> _Task to carry out_
Only one stretch of the data below is wanted: the lines from the one with "Screen dimensions: 1000x668" through the one with "Task: Refresh the Kubernetes service list", repeated exactly.

> _Dataset entries_
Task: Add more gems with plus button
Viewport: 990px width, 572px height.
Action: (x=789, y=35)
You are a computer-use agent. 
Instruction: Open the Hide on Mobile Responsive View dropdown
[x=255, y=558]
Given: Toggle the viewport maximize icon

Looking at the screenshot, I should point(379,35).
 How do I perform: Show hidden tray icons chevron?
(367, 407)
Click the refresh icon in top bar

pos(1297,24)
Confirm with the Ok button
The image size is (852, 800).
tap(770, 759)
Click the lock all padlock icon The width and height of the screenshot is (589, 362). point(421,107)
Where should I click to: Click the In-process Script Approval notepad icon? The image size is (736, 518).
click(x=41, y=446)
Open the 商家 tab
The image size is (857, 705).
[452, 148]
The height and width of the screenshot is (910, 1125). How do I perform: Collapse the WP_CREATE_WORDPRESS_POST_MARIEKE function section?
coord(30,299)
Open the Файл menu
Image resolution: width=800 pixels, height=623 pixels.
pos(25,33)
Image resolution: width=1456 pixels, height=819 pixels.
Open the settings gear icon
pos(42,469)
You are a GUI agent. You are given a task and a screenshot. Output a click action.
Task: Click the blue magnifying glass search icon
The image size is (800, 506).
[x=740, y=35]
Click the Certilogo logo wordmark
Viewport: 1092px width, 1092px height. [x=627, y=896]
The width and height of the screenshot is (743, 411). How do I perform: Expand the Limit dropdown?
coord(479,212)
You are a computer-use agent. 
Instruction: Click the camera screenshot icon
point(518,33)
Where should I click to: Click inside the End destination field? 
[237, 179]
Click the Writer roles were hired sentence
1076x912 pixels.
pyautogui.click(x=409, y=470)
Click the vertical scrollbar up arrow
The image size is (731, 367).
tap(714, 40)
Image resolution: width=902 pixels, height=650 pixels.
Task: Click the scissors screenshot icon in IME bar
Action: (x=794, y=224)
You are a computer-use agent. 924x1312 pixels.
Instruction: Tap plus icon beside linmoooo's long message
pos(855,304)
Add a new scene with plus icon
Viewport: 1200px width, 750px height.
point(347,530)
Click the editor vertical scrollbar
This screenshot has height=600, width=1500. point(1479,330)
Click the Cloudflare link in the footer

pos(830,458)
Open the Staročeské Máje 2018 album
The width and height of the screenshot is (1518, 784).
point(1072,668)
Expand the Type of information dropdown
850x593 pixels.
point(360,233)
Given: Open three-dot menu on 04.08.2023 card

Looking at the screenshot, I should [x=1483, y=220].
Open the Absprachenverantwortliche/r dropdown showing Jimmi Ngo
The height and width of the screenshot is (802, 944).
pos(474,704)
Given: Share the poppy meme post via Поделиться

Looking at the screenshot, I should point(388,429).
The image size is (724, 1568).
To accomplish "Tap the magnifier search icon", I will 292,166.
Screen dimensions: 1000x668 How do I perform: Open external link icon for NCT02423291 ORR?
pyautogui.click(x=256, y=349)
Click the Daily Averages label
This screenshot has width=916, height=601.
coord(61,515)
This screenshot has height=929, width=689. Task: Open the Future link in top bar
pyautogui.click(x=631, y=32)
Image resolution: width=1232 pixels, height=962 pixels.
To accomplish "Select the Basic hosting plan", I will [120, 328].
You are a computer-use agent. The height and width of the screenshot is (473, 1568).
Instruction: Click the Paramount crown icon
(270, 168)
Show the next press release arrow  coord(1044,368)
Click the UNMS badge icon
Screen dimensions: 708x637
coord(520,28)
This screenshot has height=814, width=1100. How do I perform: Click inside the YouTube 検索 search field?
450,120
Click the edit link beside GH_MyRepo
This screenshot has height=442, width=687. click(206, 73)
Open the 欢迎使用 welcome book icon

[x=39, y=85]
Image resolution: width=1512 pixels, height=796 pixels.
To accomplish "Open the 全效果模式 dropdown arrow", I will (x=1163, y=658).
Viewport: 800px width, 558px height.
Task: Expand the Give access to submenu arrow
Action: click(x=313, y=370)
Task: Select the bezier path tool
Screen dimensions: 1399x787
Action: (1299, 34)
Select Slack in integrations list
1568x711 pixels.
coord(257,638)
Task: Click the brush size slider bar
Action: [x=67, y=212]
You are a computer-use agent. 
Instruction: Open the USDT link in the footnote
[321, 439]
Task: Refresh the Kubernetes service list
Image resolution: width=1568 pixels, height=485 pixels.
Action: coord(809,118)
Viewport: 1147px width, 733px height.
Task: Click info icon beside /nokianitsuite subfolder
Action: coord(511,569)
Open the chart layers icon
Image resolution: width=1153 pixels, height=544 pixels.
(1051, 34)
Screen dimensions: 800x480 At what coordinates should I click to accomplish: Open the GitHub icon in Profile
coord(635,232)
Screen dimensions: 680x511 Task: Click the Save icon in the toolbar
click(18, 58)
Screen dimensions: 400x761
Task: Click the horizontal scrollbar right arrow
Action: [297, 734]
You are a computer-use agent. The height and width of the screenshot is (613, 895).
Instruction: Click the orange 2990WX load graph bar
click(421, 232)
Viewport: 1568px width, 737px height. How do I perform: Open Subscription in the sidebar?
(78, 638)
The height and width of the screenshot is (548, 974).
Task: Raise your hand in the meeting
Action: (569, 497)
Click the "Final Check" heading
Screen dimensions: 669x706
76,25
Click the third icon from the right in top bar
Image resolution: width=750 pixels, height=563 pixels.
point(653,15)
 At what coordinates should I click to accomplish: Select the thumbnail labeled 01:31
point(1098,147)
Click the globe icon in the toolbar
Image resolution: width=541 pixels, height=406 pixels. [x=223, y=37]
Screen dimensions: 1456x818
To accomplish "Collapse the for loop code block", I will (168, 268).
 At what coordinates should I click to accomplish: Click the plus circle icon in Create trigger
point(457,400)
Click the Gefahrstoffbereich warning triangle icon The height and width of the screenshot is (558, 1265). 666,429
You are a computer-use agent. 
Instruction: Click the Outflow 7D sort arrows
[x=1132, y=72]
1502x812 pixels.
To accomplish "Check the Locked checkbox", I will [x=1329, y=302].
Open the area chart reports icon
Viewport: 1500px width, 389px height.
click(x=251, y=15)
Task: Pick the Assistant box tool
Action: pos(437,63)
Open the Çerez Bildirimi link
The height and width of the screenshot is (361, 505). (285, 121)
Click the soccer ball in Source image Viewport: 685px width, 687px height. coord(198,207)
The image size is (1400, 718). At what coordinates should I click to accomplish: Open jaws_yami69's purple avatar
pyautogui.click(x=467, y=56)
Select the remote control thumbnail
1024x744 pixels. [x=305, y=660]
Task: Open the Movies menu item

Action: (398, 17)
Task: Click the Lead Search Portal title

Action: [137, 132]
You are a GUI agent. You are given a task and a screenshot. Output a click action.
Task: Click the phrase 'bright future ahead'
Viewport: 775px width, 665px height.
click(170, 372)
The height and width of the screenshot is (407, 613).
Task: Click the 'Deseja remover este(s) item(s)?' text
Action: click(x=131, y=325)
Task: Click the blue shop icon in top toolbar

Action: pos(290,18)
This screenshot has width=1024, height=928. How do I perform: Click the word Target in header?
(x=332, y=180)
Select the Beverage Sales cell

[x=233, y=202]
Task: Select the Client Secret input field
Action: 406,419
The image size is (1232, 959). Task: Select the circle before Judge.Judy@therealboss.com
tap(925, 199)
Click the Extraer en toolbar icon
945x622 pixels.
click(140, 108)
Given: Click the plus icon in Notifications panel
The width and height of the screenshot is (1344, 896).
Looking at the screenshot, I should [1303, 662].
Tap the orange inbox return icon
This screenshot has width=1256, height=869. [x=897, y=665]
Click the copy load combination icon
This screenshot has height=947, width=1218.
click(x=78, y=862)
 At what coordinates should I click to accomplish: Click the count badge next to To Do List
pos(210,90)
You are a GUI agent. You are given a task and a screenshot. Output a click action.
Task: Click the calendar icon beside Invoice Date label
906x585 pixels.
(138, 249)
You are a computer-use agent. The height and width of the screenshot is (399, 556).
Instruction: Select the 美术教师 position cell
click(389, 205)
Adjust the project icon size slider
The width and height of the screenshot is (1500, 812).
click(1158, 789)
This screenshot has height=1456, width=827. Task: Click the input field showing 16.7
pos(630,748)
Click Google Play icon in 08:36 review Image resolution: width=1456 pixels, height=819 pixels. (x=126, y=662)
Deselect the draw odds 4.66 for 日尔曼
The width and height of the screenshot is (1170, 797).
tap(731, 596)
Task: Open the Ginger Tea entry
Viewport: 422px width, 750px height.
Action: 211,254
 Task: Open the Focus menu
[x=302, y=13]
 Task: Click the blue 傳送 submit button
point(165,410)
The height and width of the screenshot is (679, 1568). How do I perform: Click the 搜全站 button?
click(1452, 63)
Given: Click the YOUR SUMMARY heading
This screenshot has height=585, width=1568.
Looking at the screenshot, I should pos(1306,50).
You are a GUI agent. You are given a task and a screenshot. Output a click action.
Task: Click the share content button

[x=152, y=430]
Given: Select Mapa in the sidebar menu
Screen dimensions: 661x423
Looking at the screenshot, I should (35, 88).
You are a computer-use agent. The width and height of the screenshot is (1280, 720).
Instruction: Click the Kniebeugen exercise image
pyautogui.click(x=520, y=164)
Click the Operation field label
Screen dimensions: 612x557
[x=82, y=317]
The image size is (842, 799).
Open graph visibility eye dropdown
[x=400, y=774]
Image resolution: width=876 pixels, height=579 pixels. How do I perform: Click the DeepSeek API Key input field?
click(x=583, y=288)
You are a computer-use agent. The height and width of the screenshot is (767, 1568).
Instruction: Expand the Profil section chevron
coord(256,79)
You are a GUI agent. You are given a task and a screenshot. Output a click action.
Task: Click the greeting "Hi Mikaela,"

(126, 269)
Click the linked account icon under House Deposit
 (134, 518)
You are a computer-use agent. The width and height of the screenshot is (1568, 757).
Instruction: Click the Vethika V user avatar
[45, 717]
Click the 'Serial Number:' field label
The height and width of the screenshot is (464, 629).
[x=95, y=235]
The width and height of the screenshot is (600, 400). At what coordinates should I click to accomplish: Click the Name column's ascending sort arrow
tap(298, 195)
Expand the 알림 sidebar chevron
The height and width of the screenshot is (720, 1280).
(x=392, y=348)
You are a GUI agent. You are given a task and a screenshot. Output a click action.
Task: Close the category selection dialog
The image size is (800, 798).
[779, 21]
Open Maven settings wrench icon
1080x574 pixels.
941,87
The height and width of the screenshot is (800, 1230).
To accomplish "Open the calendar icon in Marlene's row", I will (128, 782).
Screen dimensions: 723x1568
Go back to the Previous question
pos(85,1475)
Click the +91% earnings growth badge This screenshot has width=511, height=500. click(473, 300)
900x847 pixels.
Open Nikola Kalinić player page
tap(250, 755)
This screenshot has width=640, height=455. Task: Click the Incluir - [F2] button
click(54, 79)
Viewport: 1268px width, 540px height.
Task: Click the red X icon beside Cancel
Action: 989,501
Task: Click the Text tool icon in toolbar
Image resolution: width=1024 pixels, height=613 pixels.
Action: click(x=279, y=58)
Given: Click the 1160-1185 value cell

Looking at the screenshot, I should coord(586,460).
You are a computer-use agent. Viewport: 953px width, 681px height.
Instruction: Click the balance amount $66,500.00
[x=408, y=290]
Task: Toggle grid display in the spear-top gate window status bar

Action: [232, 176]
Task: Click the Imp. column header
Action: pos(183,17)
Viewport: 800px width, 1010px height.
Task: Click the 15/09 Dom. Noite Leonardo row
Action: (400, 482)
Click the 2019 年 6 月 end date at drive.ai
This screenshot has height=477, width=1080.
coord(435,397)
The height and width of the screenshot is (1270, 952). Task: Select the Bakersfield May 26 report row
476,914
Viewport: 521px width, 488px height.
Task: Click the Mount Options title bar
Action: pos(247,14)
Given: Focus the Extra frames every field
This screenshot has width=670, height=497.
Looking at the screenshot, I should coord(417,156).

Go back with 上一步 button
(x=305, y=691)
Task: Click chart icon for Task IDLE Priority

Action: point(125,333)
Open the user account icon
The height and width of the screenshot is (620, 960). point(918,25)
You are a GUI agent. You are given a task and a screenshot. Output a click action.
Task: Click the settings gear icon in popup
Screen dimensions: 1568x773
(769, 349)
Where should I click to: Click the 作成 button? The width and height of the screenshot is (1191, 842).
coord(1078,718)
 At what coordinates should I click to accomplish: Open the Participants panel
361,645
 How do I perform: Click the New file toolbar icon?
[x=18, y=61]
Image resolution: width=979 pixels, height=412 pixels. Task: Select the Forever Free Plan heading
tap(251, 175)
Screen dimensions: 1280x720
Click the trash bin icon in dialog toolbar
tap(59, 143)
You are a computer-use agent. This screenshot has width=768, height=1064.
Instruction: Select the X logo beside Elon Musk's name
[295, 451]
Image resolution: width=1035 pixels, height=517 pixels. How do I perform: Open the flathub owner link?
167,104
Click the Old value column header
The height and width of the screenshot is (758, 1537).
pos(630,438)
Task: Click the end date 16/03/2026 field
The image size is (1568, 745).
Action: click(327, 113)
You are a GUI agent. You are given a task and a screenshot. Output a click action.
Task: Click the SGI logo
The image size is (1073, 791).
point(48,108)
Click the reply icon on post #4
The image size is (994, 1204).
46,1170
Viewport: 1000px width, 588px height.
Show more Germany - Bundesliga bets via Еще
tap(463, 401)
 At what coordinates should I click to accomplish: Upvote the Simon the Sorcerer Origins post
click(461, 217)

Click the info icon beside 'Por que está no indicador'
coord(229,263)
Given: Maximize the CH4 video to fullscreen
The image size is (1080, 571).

> _Response to the task_
Screen dimensions: 1000x668 How do I perform: Open external link icon for NCT02423291 ORR?
pyautogui.click(x=256, y=349)
Click the Daily Averages label
This screenshot has width=916, height=601.
coord(61,515)
This screenshot has height=929, width=689. Task: Open the Future link in top bar
pyautogui.click(x=631, y=32)
Image resolution: width=1232 pixels, height=962 pixels.
To accomplish "Select the Basic hosting plan", I will [120, 328].
You are a computer-use agent. The height and width of the screenshot is (473, 1568).
Instruction: Click the Paramount crown icon
(270, 168)
Show the next press release arrow  coord(1044,368)
Click the UNMS badge icon
Screen dimensions: 708x637
coord(520,28)
This screenshot has height=814, width=1100. How do I perform: Click inside the YouTube 検索 search field?
450,120
Click the edit link beside GH_MyRepo
This screenshot has height=442, width=687. click(206, 73)
Open the 欢迎使用 welcome book icon

[x=39, y=85]
Image resolution: width=1512 pixels, height=796 pixels.
To accomplish "Open the 全效果模式 dropdown arrow", I will (x=1163, y=658).
Viewport: 800px width, 558px height.
Task: Expand the Give access to submenu arrow
Action: click(x=313, y=370)
Task: Select the bezier path tool
Screen dimensions: 1399x787
Action: (1299, 34)
Select Slack in integrations list
1568x711 pixels.
coord(257,638)
Task: Click the brush size slider bar
Action: [x=67, y=212]
You are a computer-use agent. 
Instruction: Open the USDT link in the footnote
[321, 439]
Task: Refresh the Kubernetes service list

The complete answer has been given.